Cupisnique was a pre-Columbian culture which flourished from ca. 1500 to 500 BC along what is now Peru's northern Pacific Coast. The culture had a distinctive style of adobe clay architecture but shared artistic styles and religious symbols with the later Chavin culture which arose in the same area at a later date.

The relationship between Chavin and Cupisnique is not well understood, and the names are sometimes used interchangeably. For instance, the scholar Alana Cordy-Collins treats as Cupisnique a culture lasting from 1000 – 200 BC, which are the dates some associate with the Chavin culture. Izumi Shimada calls Cupisnique a possible ancestor of Mochica (Moche) culture with no mention of Chavin. Anna C. Roosevelt refers to "the coastal manifestation of the Chavin Horizon ...dominated by the Cupisnique style".

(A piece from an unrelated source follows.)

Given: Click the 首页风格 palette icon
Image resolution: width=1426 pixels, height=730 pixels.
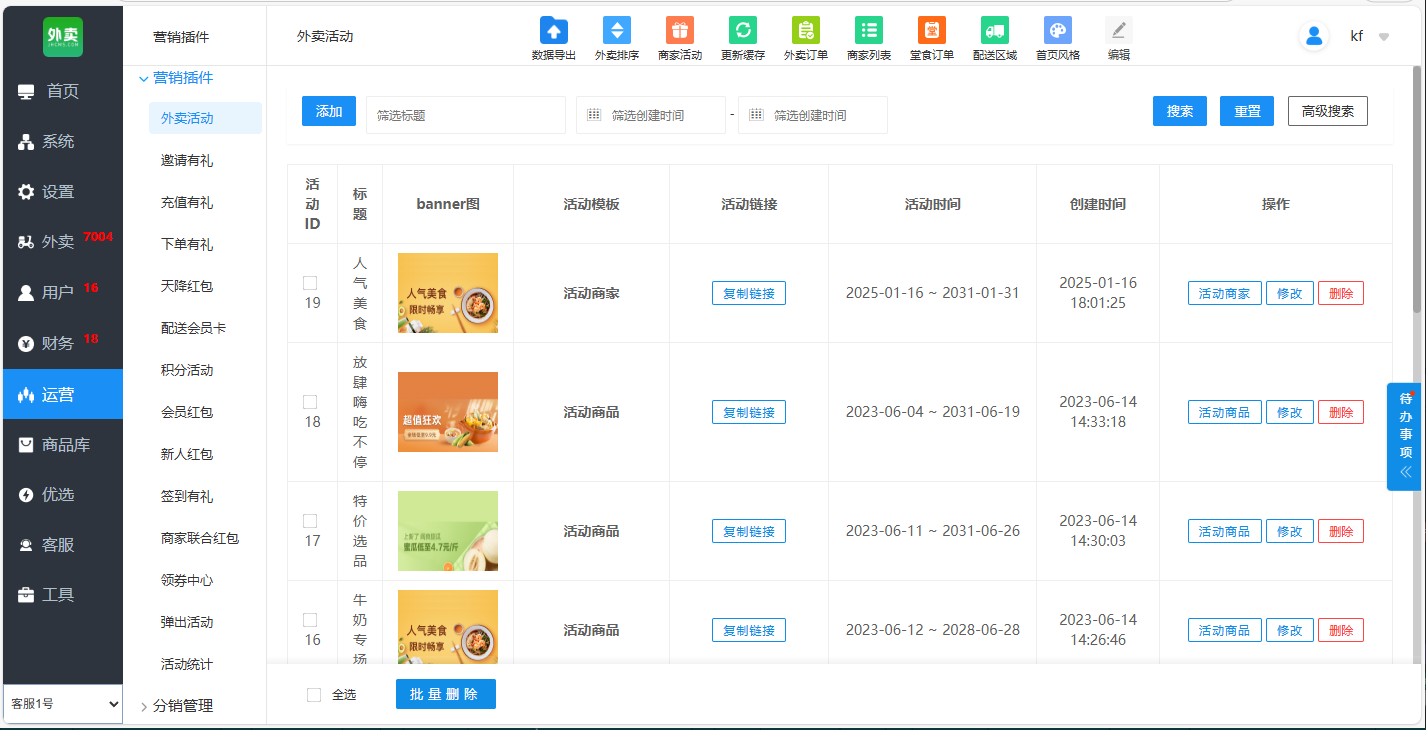Looking at the screenshot, I should click(x=1057, y=30).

A Cupisnique adobe temple was discovered in 2008 in the Lambayeque valley in the area of the archaeological site of Ventarron. The newly discovered temple is very close to the Ventarron temple; this adjacent location is known as “Collud”.

This temple sheds some light on the connection between the Cupisnique and the Chavin because of shared iconography. In fact, some other related temples have also been discovered in the area recently.

The Chavin people who came after the Cupisnique built a temple adjacent to Collud about three hundred years later; this location is named "Zarpan".

All three temples are close together, and form a single archaeological site. There are also many shared elements between all three locations. For example, one common element is that of the Spider Creator god with his net. This motif appears to persevere from the 4,000-year-old temple of Ventarrón all the way to the Moche culture.

The temple found in 2008 also includes imagery of the "spider god", thought to be associated with rainfall, hunting and warfare. The spider god image combines a spider's neck and head, with the mouth of a large cat and the beak of a bird. The only decapitator creature that by nature decapitates its victims heads is the spider.

According to the team leader Walter Alva,

"Cupisnique and Chavin shared the same gods and the same architectural and artistic forms, showing intense religious interaction among the cultures of the Early Formative Period from the north coast to the Andes and down to the central Andes."

The reason the Moche and the Cupisnique are sometimes referred to interchangeably is due to their similarities in ceramic designs. The Moche were the most “vibrant” in incorporating the cupisnique society of the emerging cultures that had a base population of farming and fishing along with a middle and elite class.